_SUPPLIED PASSAGE:_
——————

The road to Tottenham’s 1961 Double, the diamond anniversary of which supporters commemorate today, May 6, began in the Soviet Union. It had its roots in other places, too: Bill Nicholson’s native Scarborough, where the manager inhaled a terse style of Yorkshire stoicism with his mother’s milk; in Musselburgh, birthplace of Dave Mackay and John White, Nicholson’s two most audacious transfer coups, and on the streets of Cheshunt near Tottenham’s training ground where the players undertook ‘Bill’s Road Run’, essentially a brisk five-mile walk followed by a one-mile dash devised by their manager as their regular conditioning routine.

But it was in Moscow, during a post-season tour in 1959, where individuals forged a bond that would turn them into a team, transforming them from a side that finished 18th in 1958-59, the season Nicholson took over, to one that would miss out on the title by only two points in 1960.

They went to the circus, too many times for even the most diplomatic members of the squad, saw Rudolph Nureyev dance at the Bolshoi, visited the Kremlin, queued to see the embalmed bodies of Lenin and Stalin in the Red Square mausoleum, and played three friendlies in front of packed stadiums in the capital, Kiev and Leningrad. “It was neither an education nor an adventure,” Mackay wrote. “[But] I shall always believe we laid the foundation of the team spirit and genuine friendship which has since played a notable part in the success of Tottenham Hotspur.”

Because the League and Cup Double has been won nine times in the past 60 years, it has been forgotten that for most of the last century it was often called “the impossible Double”. Aston Villa were the second team to have achieved it in 1896-97, finishing top after a 30-match First Division campaign and winning the FA Cup, which had only four ‘proper’ rounds before the final.

Yet teams were edging closer to the impossible towards the end of the Fifties. The Busby Babes won the title in 1957 and were only denied the FA Cup in the final, coincidentally by Villa, in large part by virtue of Peter McParland bulldozing the United goalkeeper Ray Wood after six minutes and shattering his cheekbone. In an era before substitutes, let alone substitute goalkeepers, 10-man Manchester United, with centre-half Jackie Blanchflower in goal, were defeated 2-1.

In 1960 Wolves had led the league on Saturday night after completing 42 games only to be pipped by Burnley on the Monday, winning their game in hand to take the title by a point. Wolves had the consolation of winning the Cup five days later but their manager, Stan Cullis, refused to congratulate Burnley for ruining his dream. “I am disappointed and do not wish to make any comment,” he said.

——————

_DATA EXCERPT:_
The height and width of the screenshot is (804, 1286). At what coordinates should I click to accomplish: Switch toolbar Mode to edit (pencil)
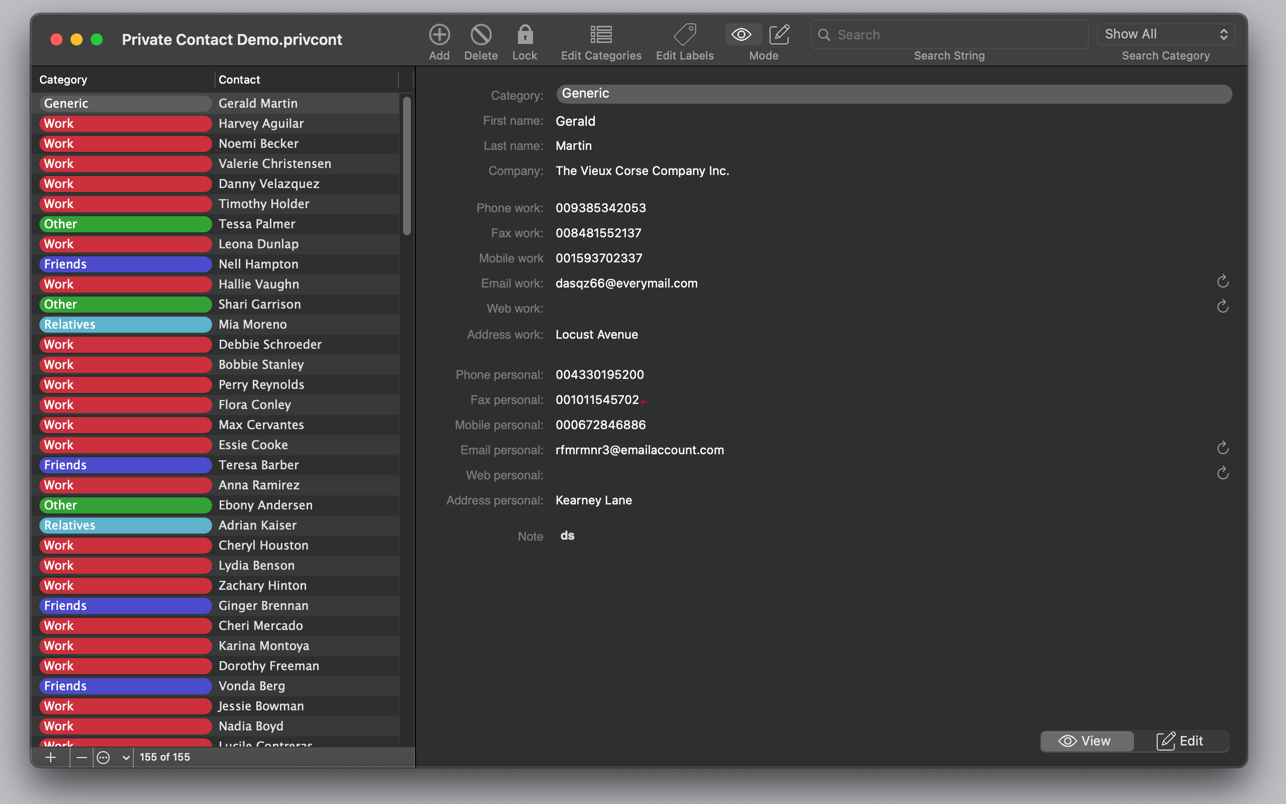tap(779, 35)
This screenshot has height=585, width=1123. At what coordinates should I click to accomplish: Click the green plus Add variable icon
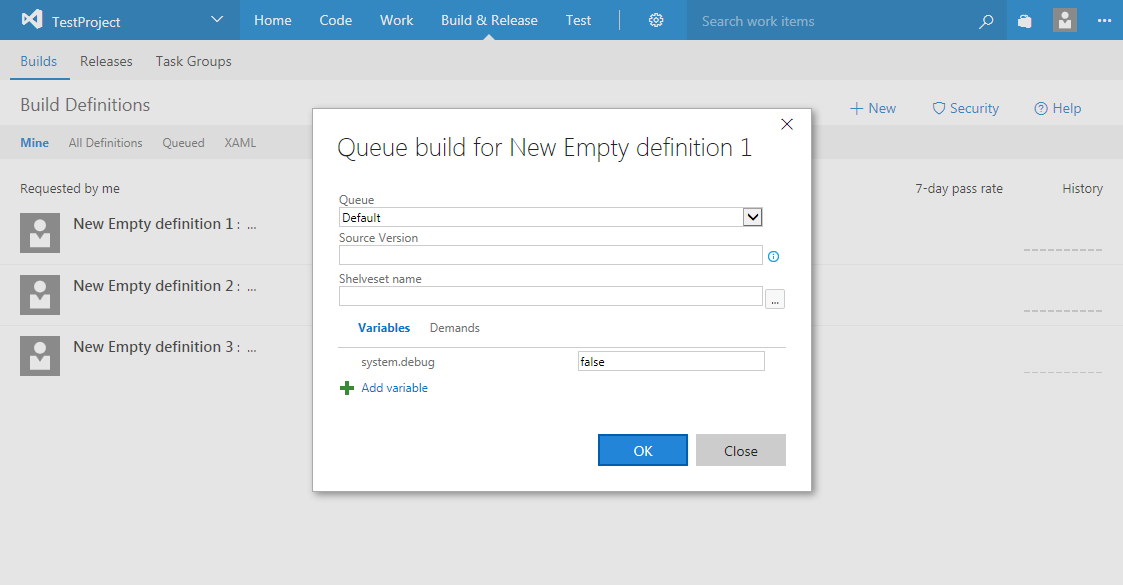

——————

_TASK DIRECTIONS:_
Swap "cheekbone" for "jaw" and give the passage on Tottenham's 1961 Double again, starting with "Yet teams were" and going on through "were defeated 2-1.". Base your work on the passage about Tottenham's 1961 Double alone, not on the listing.

_WORKED ANSWER:_
Yet teams were edging closer to the impossible towards the end of the Fifties. The Busby Babes won the title in 1957 and were only denied the FA Cup in the final, coincidentally by Villa, in large part by virtue of Peter McParland bulldozing the United goalkeeper Ray Wood after six minutes and shattering his jaw. In an era before substitutes, let alone substitute goalkeepers, 10-man Manchester United, with centre-half Jackie Blanchflower in goal, were defeated 2-1.